You should be submitting an implementor's notes document with your project. Just a couple of quick comments about that....

Your implementor's notes certainly should describe the logic used to implement your ham module. That can be done as text. I am not requiring you to provide a schematic of your ham module... but practice creating schematics is certainly a good thing (i.e., a skill you will need in this course) and it wouldn't hurt to include a schematic.

Although I would encourage you to think about generating a VCD file and using gtkwave to visualize it, I don't think there's much point in doing that for a simple combinatorial circuit like ham. If you do find it useful, you may include a screen grab from gtkwave in your implementor's notes.

Due Dates

The recommended due date for this assignment is before class, Friday, January 26, 2018. This submission window will close when class begins on Friday, February 2, 2018. You may submit as many times as you wish, but only the last submission that you make before class begins on Friday, February 2, 2018 will be counted toward your course grade.
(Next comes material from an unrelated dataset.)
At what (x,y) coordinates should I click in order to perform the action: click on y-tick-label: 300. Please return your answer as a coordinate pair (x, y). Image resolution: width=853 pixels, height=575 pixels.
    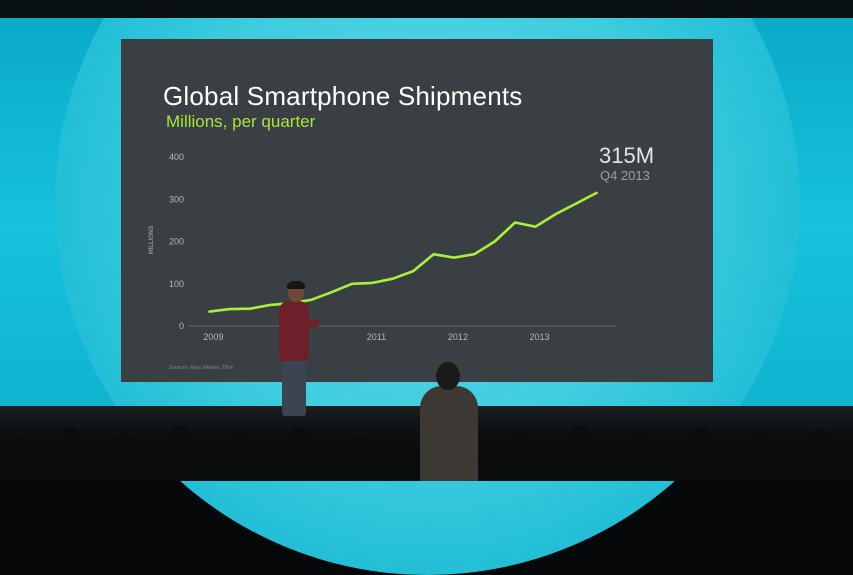
    Looking at the image, I should click on (176, 199).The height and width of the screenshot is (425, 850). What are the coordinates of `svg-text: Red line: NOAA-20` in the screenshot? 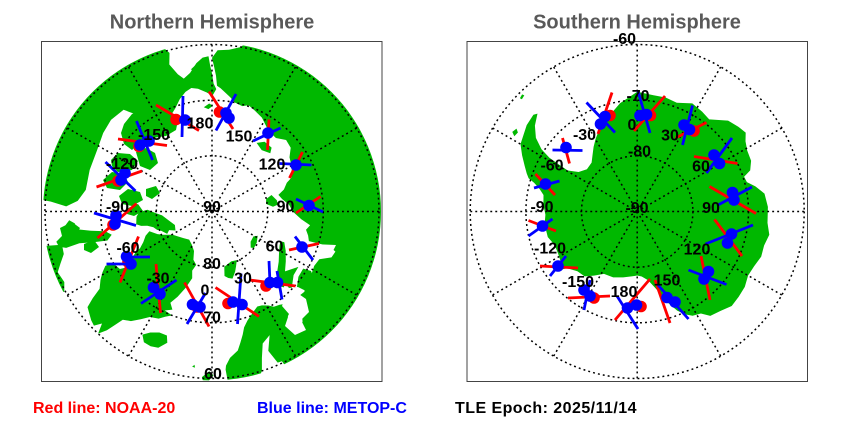 It's located at (104, 408).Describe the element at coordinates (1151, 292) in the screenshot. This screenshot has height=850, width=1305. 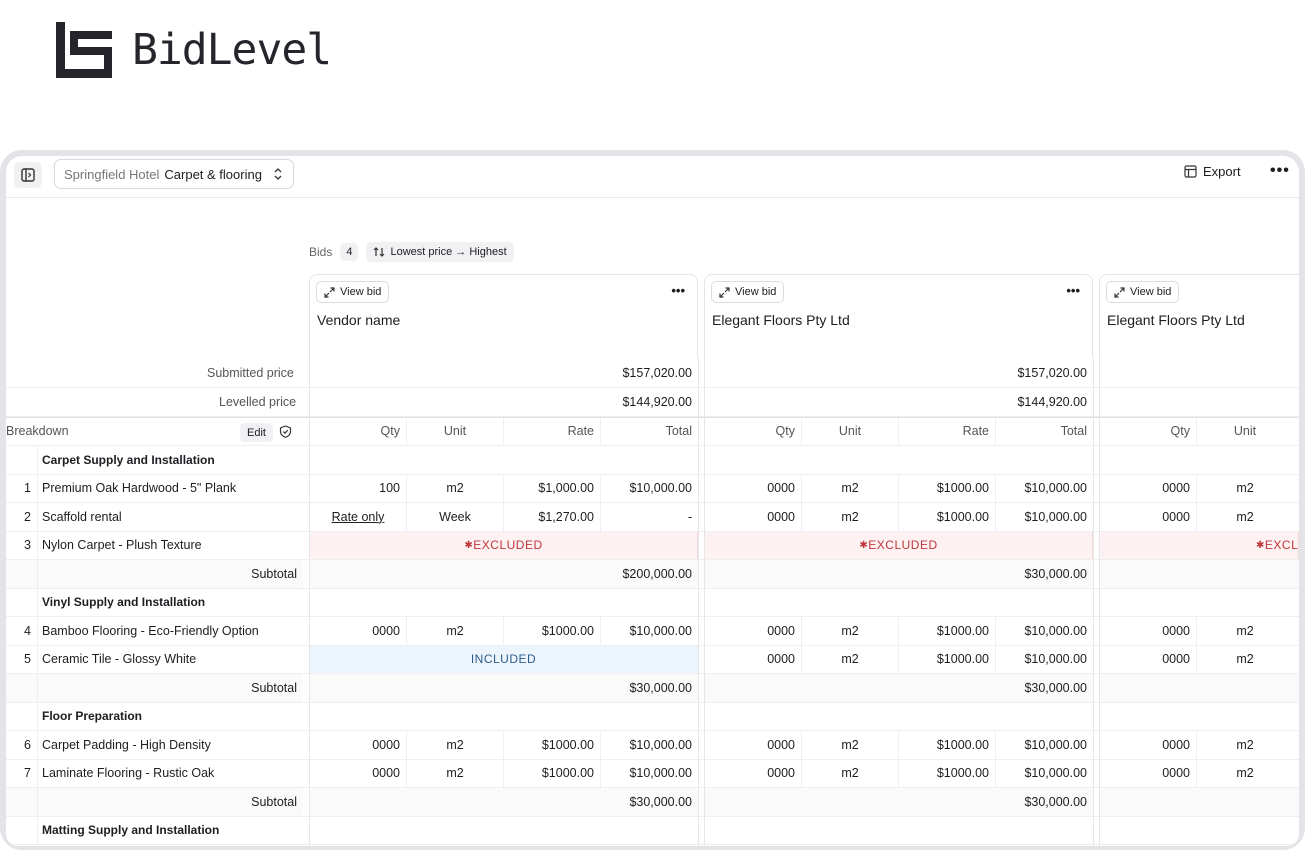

Note that you can ensure that you get at least half credit for this project by simply submitting a tar of an "implementor's notes" document explaining that your project doesn't work because you have not done it yet. Given that, perhaps you should start by immediately making and submitting your implementor's notes document? (I would!)

Submission Procedure

For each project, you will be submitting a tarball (i.e., a file with the name ending in .tar or .tgz) that contains all things relevant to your work on the project. Minimally, each project tarball includes the source code for the project and a semi-formal "implementors notes" document as a PDF named notes.pdf. It also may include test cases, sample output, a make file, etc., but should not include any files that are built by your Makefile (e.g., no binary executables). For this particular project, name the Verilog source file ham.v.

Submit your tarball below. The file can be either an ordinary .tar file created using tar cvf file.tar yourprojectfiles or a compressed .tgz file file created using tar zcvf file.tgz yourprojectfiles. Be careful about using * as a shorthand in listing yourprojectfiles on the command line, because if the output tar file is listed in the expansion, the result can be an infinite file (which is not ok).